Flow of control in a chaos experiment
The below diagram shows the flow of control when a user creates a new chaos experiment.
The user attempts to create a new chaos experiment in the Chaos Control Plane.
The Control plane prompts the user to input the required information for the creation a new experiment, such as
- Chaos infrastructure: Which chaos infrastructure will be targeted as part of the experiment.
- Fault and fault tunables: The fault templates can be fetched from any connected chaos hubs, where the tunables can be modified wherever necessary. Multiple faults can be added in any desired order.
- Fault probes: Optionally, additional probes can be defined on top of the default “Healthcheck” probe for a fault, to validate custom hypothesis conditions as part of the experiment.
- Fault weights: Fault weights define the importance of a fault with respect to other faults present in an experiment. More formally, it is used for calculating the experiment’s resiliency score, a quantitative measure of the target environment’s resiliency when the respective experiment is performed.
The experiment is now created and ready to be executed.
When the user attempts to run the experiment, the control plane relays the experiment data to the target chaos infrastructure, which undertakes four distinct responsibilities during the experiment execution:
- Inject faults: Faults received as part of the experiment are interpreted and injected into the target resource. Depending on the experiment, multiple faults might be injected simultaneously.
- Execute probes: Respective fault probes are executed as and when the faults execute and their result is stored.
- Stream logs: When an experiment is being executed, real-time logs can be streamed, and retrieved when required. Experiment execution logs are streamed and accessible in real-time in the chaos control plane.
- Send result: Finally, the experiment execution result, including the probe execution result, is sent back to the chaos control plane.
The chaos experiment execution is now concluded.
Chaos hub is a collection of experiment templates and faults that helps create new chaos experiments.
- In essence, Chaos Hub is a collection of manifests and charts, which represent the experiments and faults that exist as part of the hub.
- You can add Chaos Hub using a Git service provider such as GitHub, where Chaos Hub exists as a repository. This allows native version control and management of the faults and experiment artifacts.
- Apart from an Enterprise Chaos Hub (out of the box), you can also add custom Chaos Hubs to maintain and distribute private faults and experiments within your organization.
Experiments are templates to create new chaos experiments, which contain a collect of chaos faults and certain custom actions ordered in a specific sequence. Faults refer to the failures injected as part of an experiment.
Both experiments and faults are stored as manifests in an appropriate directory structure. Hence, you can add new experiment templates and faults directly to the repository as files. In addition, you can derive the experiment templates from the existing experiments and save them to the Chaos Hub from the UI.
What is resiliency score?
Resiliency score is a quantitative measure of how resilient is the target environment when the respective chaos experiment is performed on it.

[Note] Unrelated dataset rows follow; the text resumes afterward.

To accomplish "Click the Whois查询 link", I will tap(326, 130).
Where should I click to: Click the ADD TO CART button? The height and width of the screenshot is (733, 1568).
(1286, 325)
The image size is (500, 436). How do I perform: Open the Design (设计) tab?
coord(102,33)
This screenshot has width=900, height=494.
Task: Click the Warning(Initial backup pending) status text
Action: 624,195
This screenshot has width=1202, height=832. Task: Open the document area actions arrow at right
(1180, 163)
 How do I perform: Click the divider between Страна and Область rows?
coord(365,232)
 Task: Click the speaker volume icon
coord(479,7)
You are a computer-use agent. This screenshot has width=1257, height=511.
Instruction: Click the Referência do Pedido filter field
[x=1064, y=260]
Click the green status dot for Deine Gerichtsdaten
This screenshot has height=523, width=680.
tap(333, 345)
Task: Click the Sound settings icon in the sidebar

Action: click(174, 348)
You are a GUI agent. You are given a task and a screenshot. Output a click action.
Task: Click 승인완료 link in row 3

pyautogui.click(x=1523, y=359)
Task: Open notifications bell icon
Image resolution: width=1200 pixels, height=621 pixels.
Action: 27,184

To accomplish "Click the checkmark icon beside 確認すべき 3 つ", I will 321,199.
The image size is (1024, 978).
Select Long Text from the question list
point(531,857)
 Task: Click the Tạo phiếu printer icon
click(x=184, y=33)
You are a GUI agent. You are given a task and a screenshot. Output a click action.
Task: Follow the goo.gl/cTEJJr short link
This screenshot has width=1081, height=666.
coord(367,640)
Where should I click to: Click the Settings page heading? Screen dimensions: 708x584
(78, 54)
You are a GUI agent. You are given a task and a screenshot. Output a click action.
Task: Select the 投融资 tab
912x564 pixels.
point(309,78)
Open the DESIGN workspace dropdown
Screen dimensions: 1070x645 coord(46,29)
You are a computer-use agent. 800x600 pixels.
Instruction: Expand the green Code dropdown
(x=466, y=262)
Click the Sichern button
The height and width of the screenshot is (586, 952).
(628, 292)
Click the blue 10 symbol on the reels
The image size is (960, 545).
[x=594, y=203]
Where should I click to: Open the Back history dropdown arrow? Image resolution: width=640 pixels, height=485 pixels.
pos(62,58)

While creating a chaos experiment, certain weights are assigned to all the constituent faults. These weights signify the priority/importance of the respective fault. The higher the weight, the more significant is the fault.
The weight priority is generally divided into three sections:
0-3: Low Priority
4-6: Medium Priority
7-10: High Priority
Once a weight has been assigned to the fault, we look for the Probe Success Percentage (a ratio of successful checks v/s total probes) for that experiment itself post the chaos and calculate the total resilience result for that experiment as a multiplication of the weight given and the probe success percentage returned after the Chaos Run.
Fault Resilience = (Fault Weight * Probe Success Percentage)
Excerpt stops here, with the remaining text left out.